ニュース

SAP、HANA基盤のクラウドデータセンターを東京・大阪に開設

代表取締役社長の安斎富太郎氏

 SAPジャパン株式会社は、独SAPのアジア太平洋・日本(APJ)地域で初となるデータセンターを東京・大阪の2都市に開設し、4月1日より稼動を開始した。

 ドイツ、オランダ、米国に次ぐ世界で4カ国目のデータセンターとして、「SAP HANA Enterprise Cloud」(クラウド版HANA)を提供する。クラウド版HANA上で、HANAに対応した基幹業務システム「SAP Business Suite」や「SAP NetWeaver Business Warehouse」、そのほかHANAで強化される新しいアプリケーションを、ペタバイト級のマネージドクラウドとして提供する。

 東京・大阪の国内2カ所にデータセンターを開設したことで、国外のデータセンターと連携することなく、1つのエリア内でのディザスタリカバリ(DR)を実現。両拠点間は10Gのネットワークで接続しており、拠点をまたがるトランザクションのレイテンシや、回線コストの上昇などを解消するという。
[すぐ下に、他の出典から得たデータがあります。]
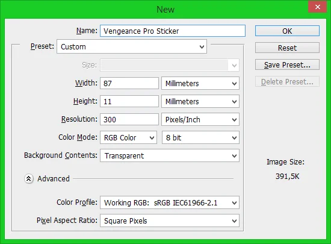Open the Color Mode RGB Color dropdown
Viewport: 331px width, 244px height.
point(128,137)
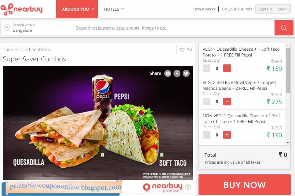
Task: Share on Facebook icon
Action: [x=177, y=73]
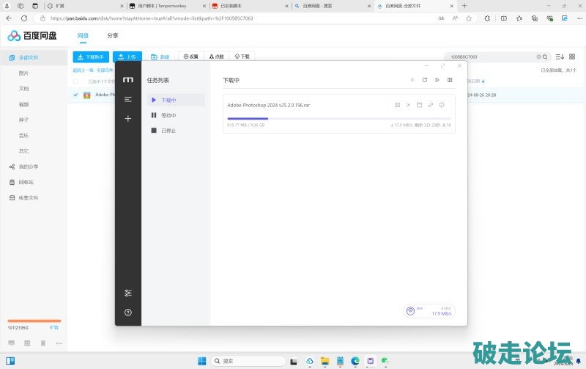Pause the Photoshop rar download task
Viewport: 586px width, 369px height.
pos(397,105)

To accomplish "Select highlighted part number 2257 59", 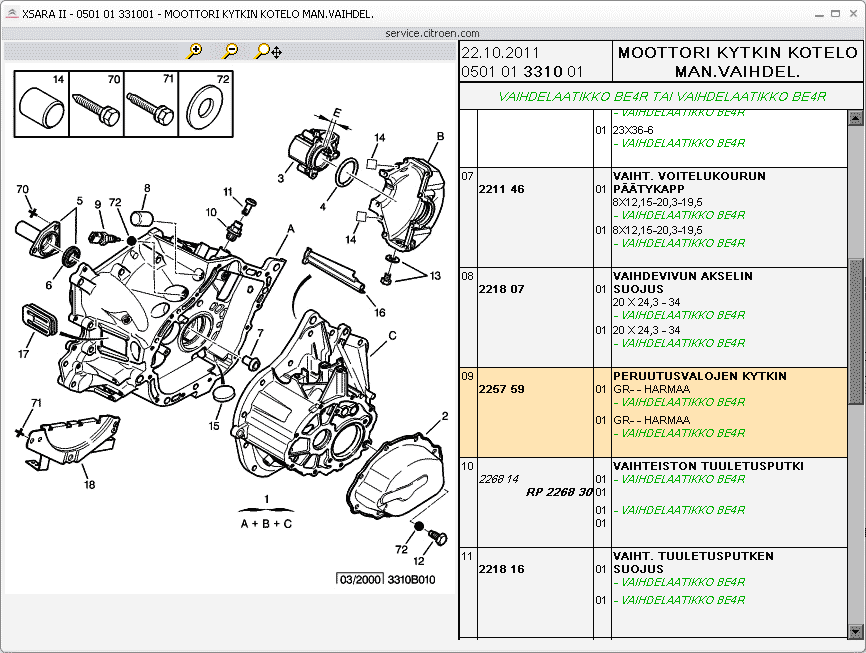I will (502, 389).
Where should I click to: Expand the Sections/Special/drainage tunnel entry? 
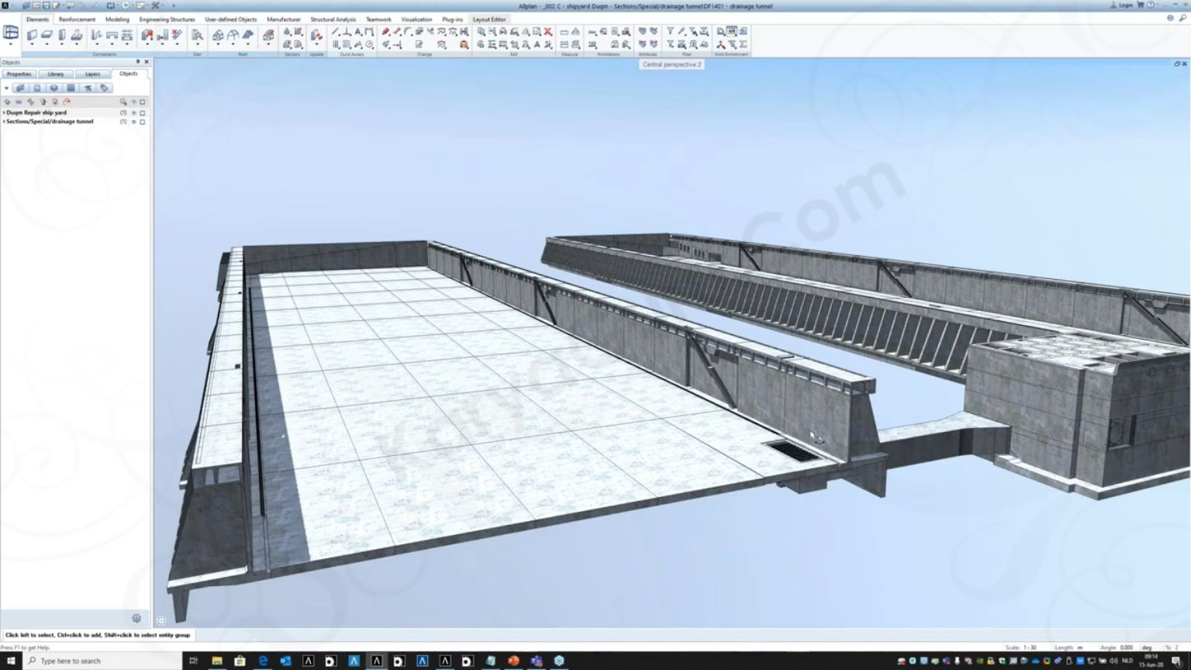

 SLAとしては、インフラ、OS、DB、HANA DB、アプリケーションのトータルの可用性は99.7%。24時間365日のグローバルサポートに対応し、マネージドサービスとしてHANA DB管理(バックアップ/リストア、アップグレード、モニタリングなど)や、インフラモニタリング、OS管理(パッチ適用など)を一括してSAPジャパンが行ってくれる。

 代表取締役社長の安斎富太郎氏は、HANAクラウドデータセンター開設の意義として「(クラウド版HANAは)大規模機関系システムをインメモリ&クラウドで提供できる唯一のソリューション。それを日本でも提供することで、お客さまは迅速に・低コストで・シンプルに活用できるようになる」と話す。

SAP HANAクラウドデータセンター開設の意義
日本データセンターのサービスレベル

日本をAPJ地域を統括するハブ的役割に

 また、日本市場にとっての意義も説明。東京・大阪データセンターは、SAPにとってAPJ地域に展開する初のデータセンターとなる。「APJ地域は今後のビジネスにおいて重要な地域、中でも日本は特に重要な地域と位置付けている」とのことで、このデータセンターがAPJ地域をコントロールするハブ的役割になるという。「日本市場への期待がアジア初のデータセンター開設を実現した。今後の継続した日本投資を確約する最初のステップとなる」と、日本市場へのコミットメントの表れとも取れる。

 実際、日本はグローバルでもHANAの第一号ユーザーが出た市場だ。その後も業種を問わず、導入が進んでおり、導入実績は3ケタの100社を突破。「今回のクラウド版HANAについてもすでに数社の導入が決まっている」という。

パートナーエコシステムを重視

 SAPが自身でデータセンターを開設するといっても、「パートナー重視の姿勢は変わらない」(安斎社長)。今回の件がパートナーにもたらす意義について安斎社長は「SAPによるデリバリーモデルの具体化」「SAPが実践するベストプラクティスのパートナーによる活用」が促進されるとコメント。

 HANAのアプライアンス提供、クラウドサービス基盤への採用、検証などのCo-Working、AWS上でのクラウド提供や開発者への無償提供など、すでに国内では多くのパートナー協業実績がある。

 それだけさまざまな形で導入・活用できるのがHANAの売りとなっており、今回の「SAP HANA Enterprise Cloud」の提供もその新たな選択肢の1つとなるが、パートナー戦略の方針としては「オープンエコシステムを今後も推進。データセンターの構築・運用における技術ノウハウ、SAP HANA Enterprise Cloudの導入ノウハウや既存のオンプレミス環境からの移行プロセスなどをパートナーに公開し、パートナー企業が独自のデータセンターからSAP HANA Enterprise Cloudサービスを提供できるよう支援する」(安斎社長)としている。